• What is being asked: Write out exactly, with both ends included, the lines that run from the line containing "You are a computer-use" to the end of the entries. Pictures are not part of the answer.

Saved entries
################

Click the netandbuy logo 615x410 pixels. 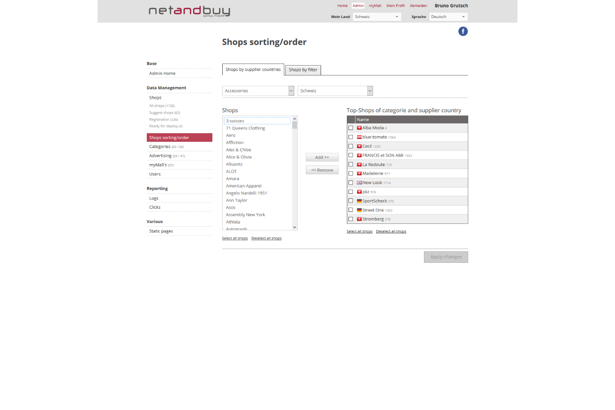[189, 11]
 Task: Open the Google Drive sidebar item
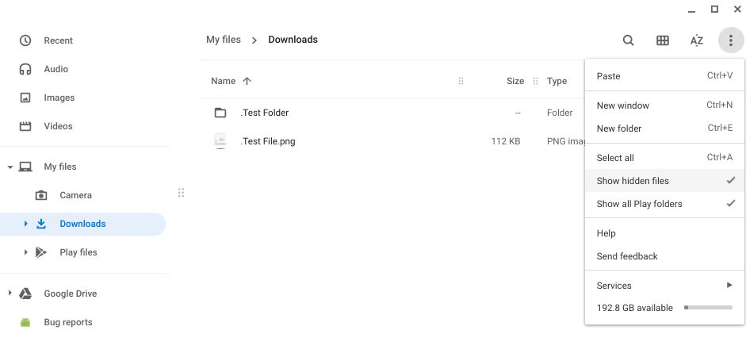70,294
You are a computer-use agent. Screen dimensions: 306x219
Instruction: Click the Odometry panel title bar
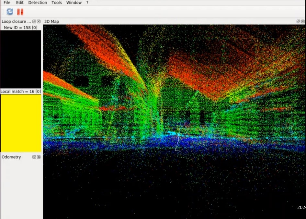pos(11,157)
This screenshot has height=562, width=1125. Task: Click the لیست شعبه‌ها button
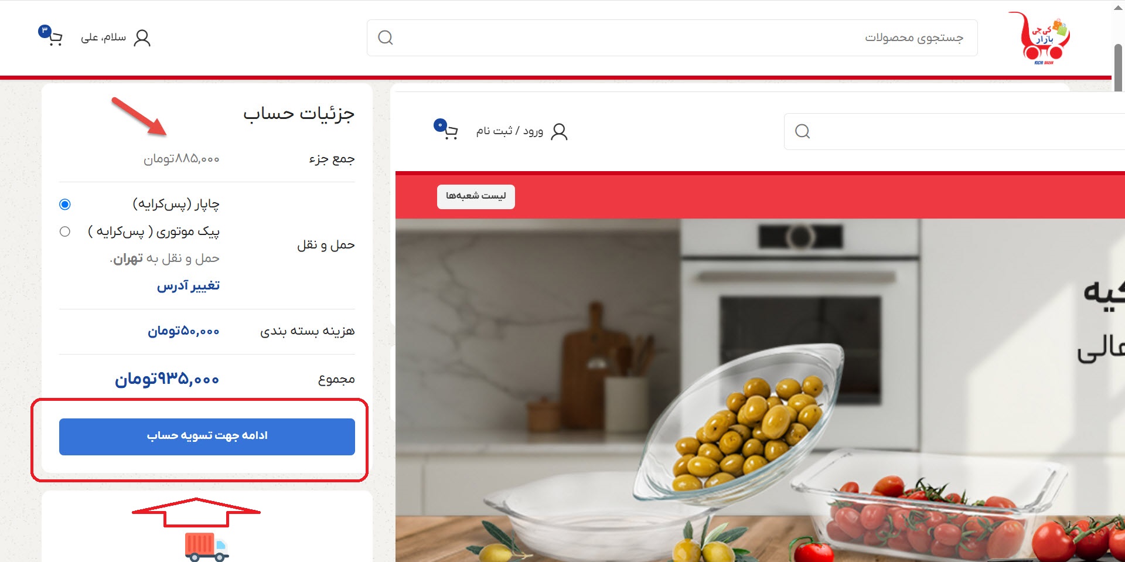pyautogui.click(x=476, y=196)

################

• The answer:
You are a computer-use agent. Screen dimensions: 306x219
Instruction: Click the Odometry panel title bar
pos(11,157)
This screenshot has height=562, width=1125. Task: Click the لیست شعبه‌ها button
pyautogui.click(x=476, y=196)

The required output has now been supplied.